*** Opening of DATA TO USE ***
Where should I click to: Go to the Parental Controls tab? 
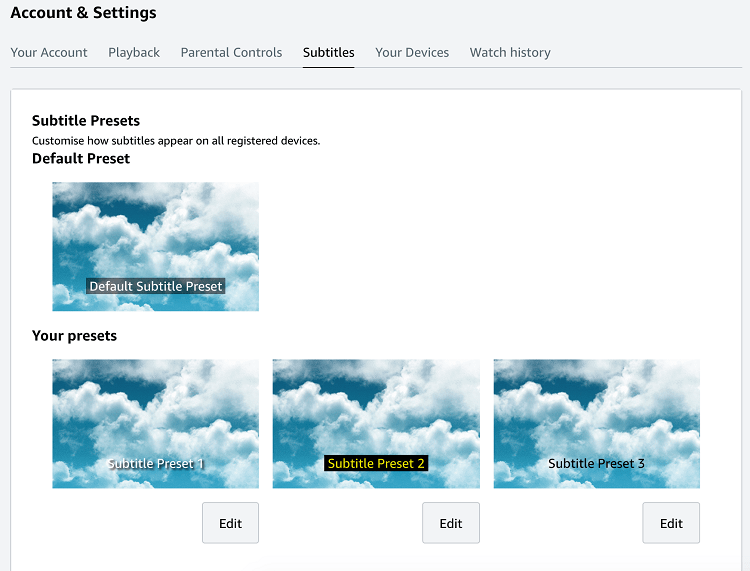(231, 52)
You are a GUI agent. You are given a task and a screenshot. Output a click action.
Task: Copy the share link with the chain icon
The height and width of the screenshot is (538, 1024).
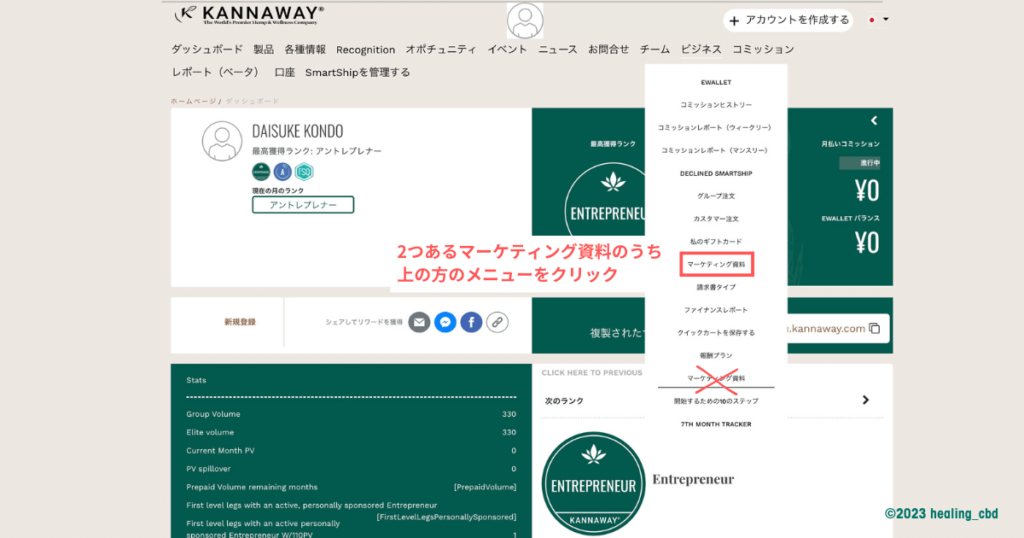497,322
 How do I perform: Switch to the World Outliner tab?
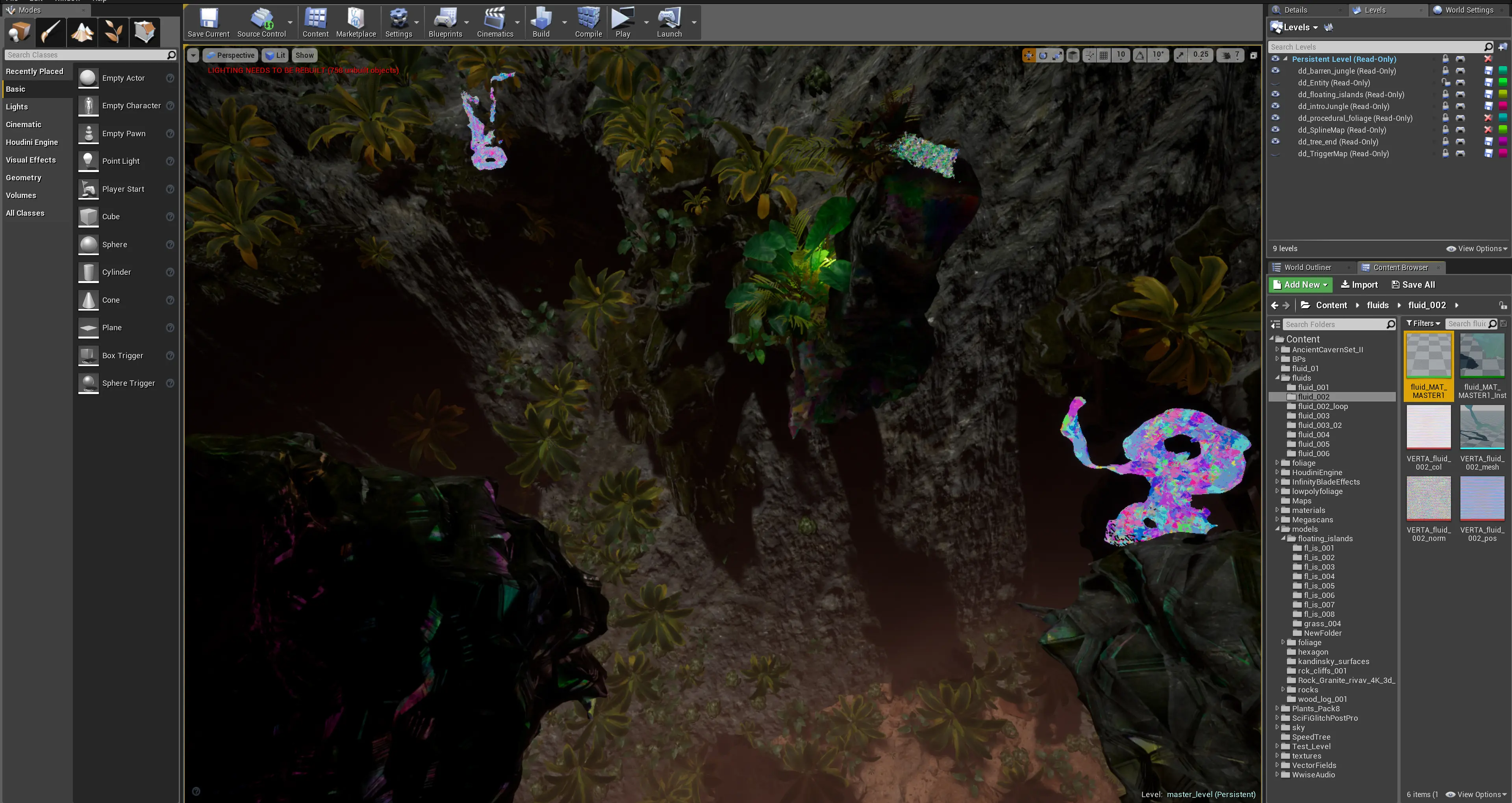click(x=1307, y=267)
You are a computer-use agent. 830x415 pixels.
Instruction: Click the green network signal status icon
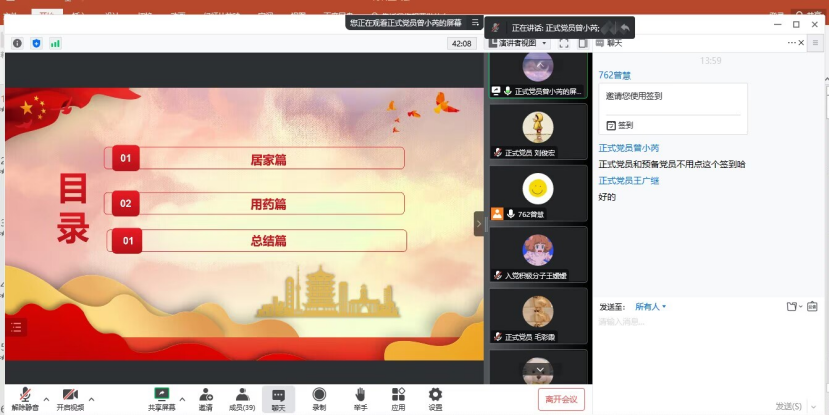click(x=55, y=43)
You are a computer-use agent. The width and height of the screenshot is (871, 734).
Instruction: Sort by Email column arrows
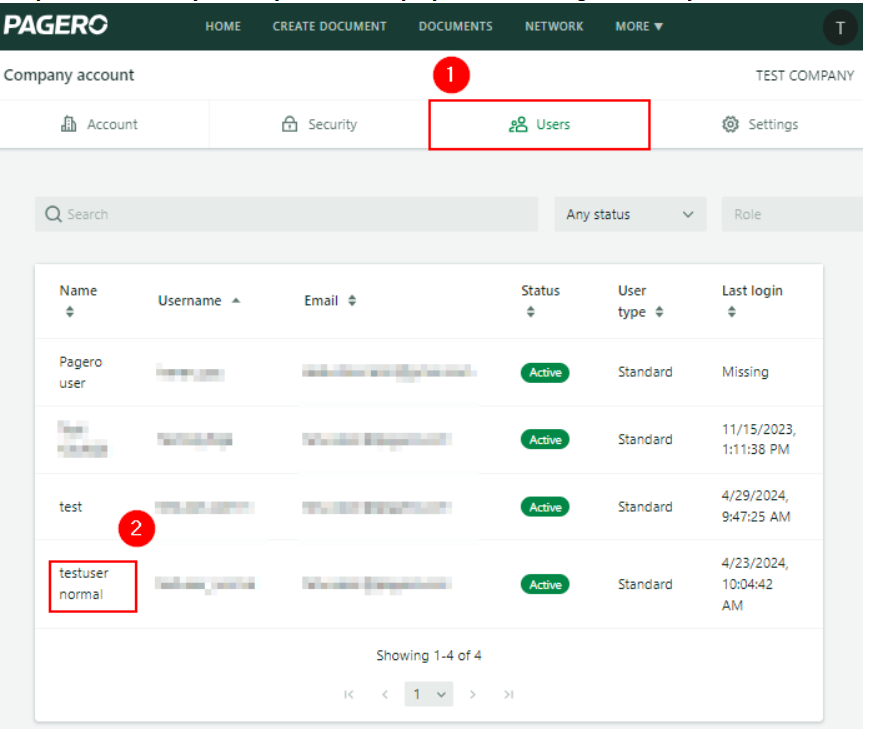pyautogui.click(x=352, y=301)
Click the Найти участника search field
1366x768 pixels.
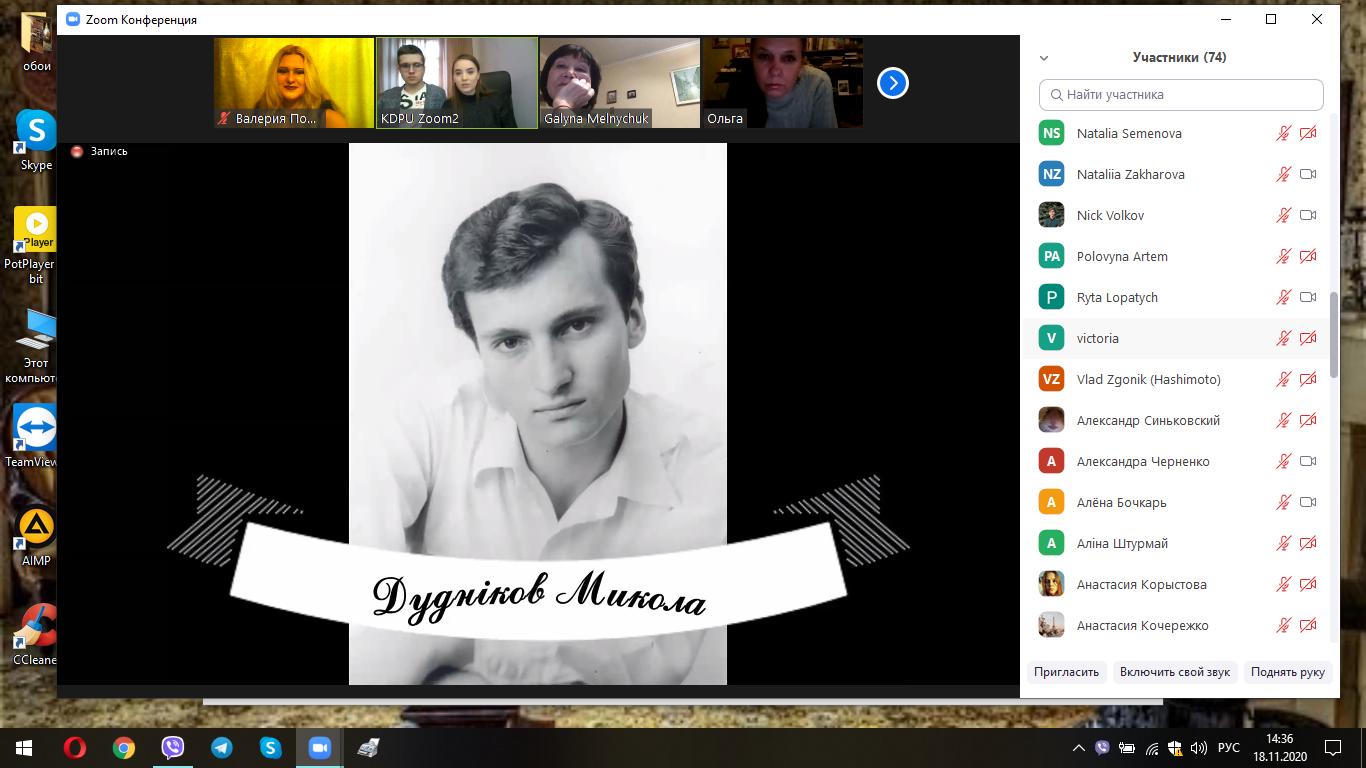click(1181, 95)
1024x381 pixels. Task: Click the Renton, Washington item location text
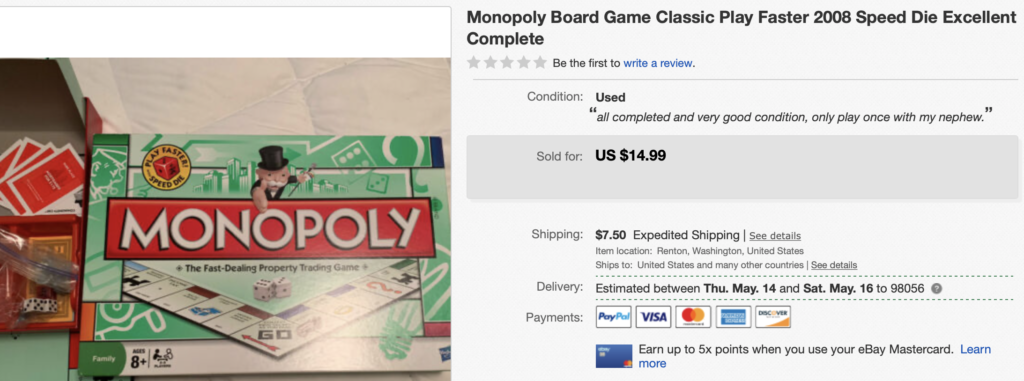tap(730, 251)
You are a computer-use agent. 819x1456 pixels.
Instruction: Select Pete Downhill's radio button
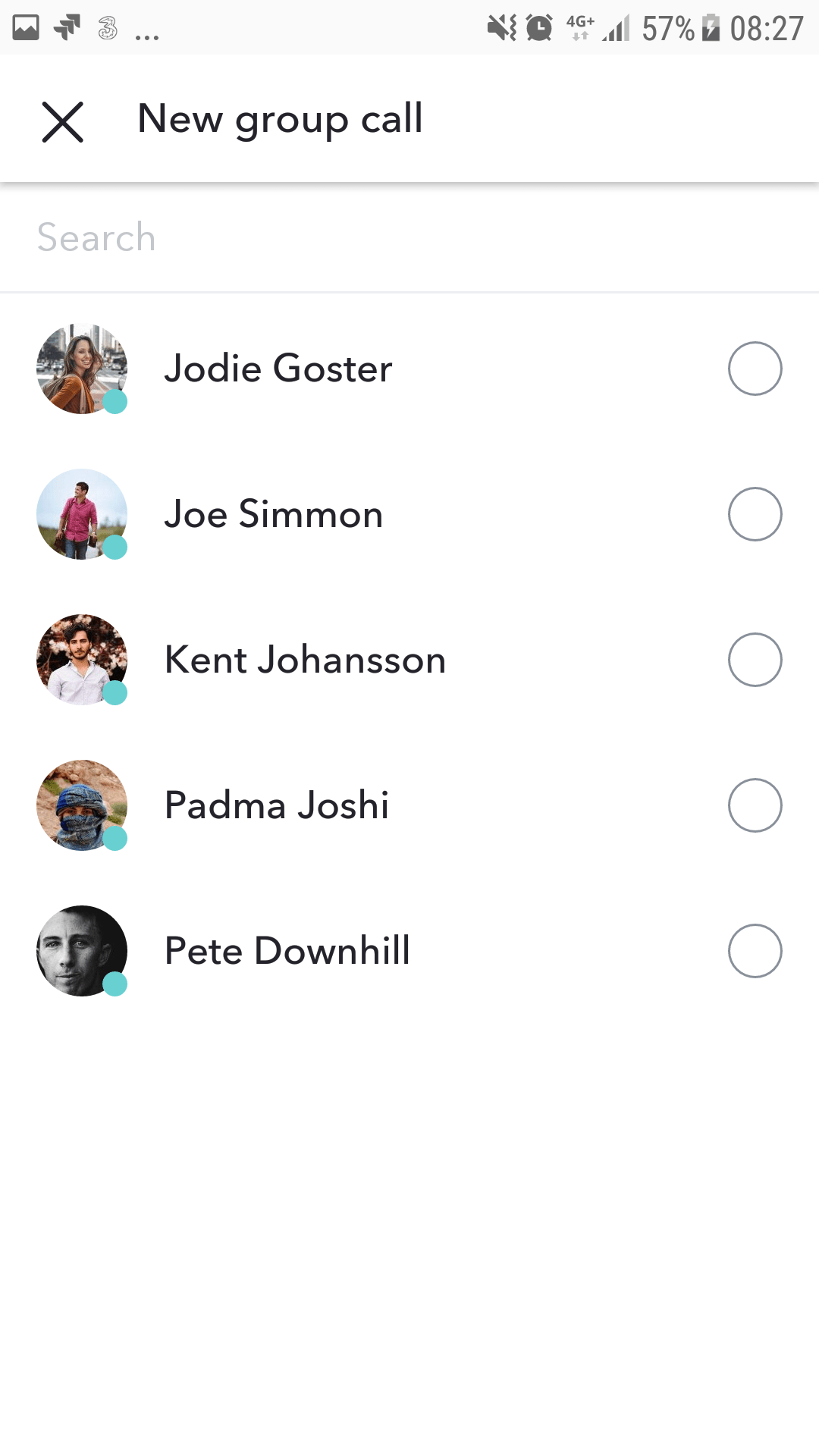[x=755, y=951]
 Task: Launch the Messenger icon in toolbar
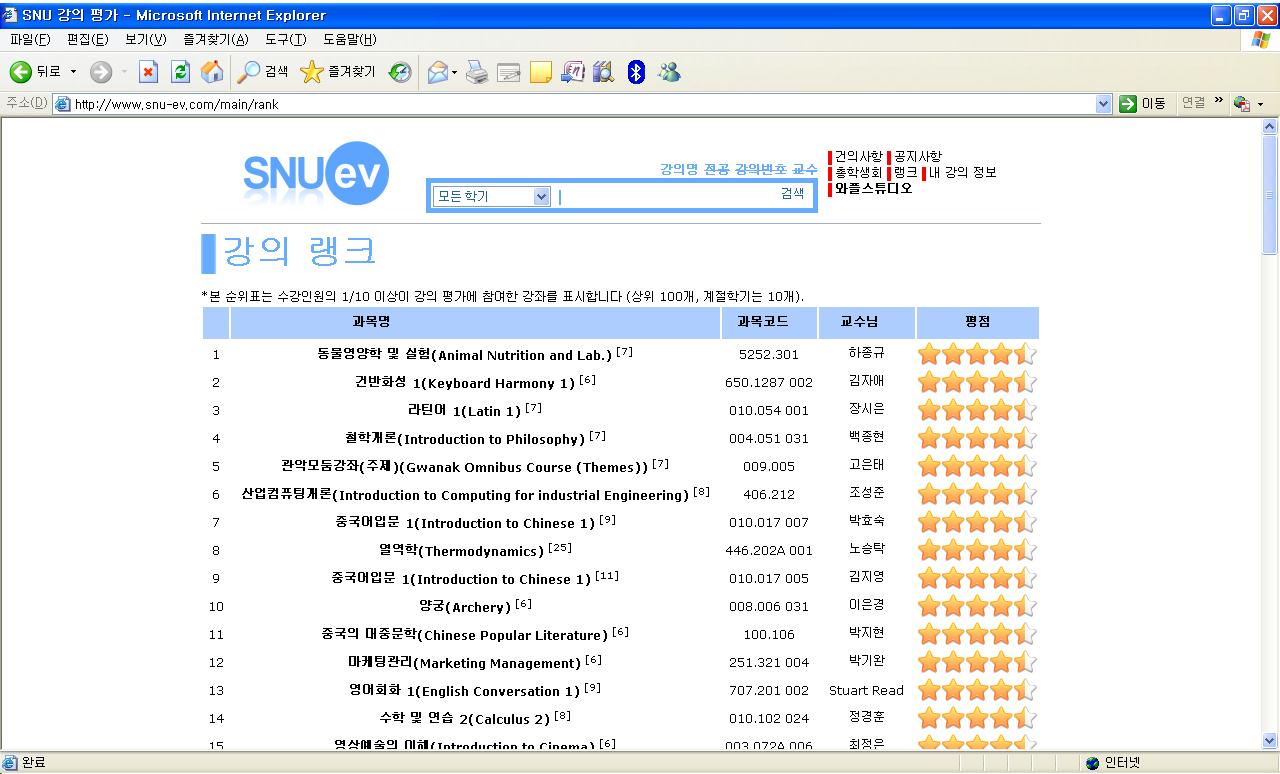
*** Close of DATA TO USE ***
WHAT TO PRODUCE: Type the material out again exactly. Skip the pictures.

SOLUTION:
Where should I click to: Go to the Parental Controls tab? 
(231, 52)
You are a GUI agent. You are given a task and a screenshot. Output a click action.
Task: Copy the share link with the chain icon
The height and width of the screenshot is (538, 1024).
497,322
 How do I perform: Switch to the World Outliner tab?
click(x=1307, y=267)
You are a computer-use agent. 830x415 pixels.
Instruction: Click the green network signal status icon
click(x=55, y=43)
You are a computer-use agent. The width and height of the screenshot is (871, 734).
Instruction: Sort by Email column arrows
pyautogui.click(x=352, y=301)
Click the Найти участника search field
1366x768 pixels.
click(1181, 95)
1024x381 pixels. Task: Click the Renton, Washington item location text
tap(730, 251)
You are a computer-use agent. 819x1456 pixels.
Instruction: Select Pete Downhill's radio button
[x=755, y=951]
 Task: Launch the Messenger icon in toolbar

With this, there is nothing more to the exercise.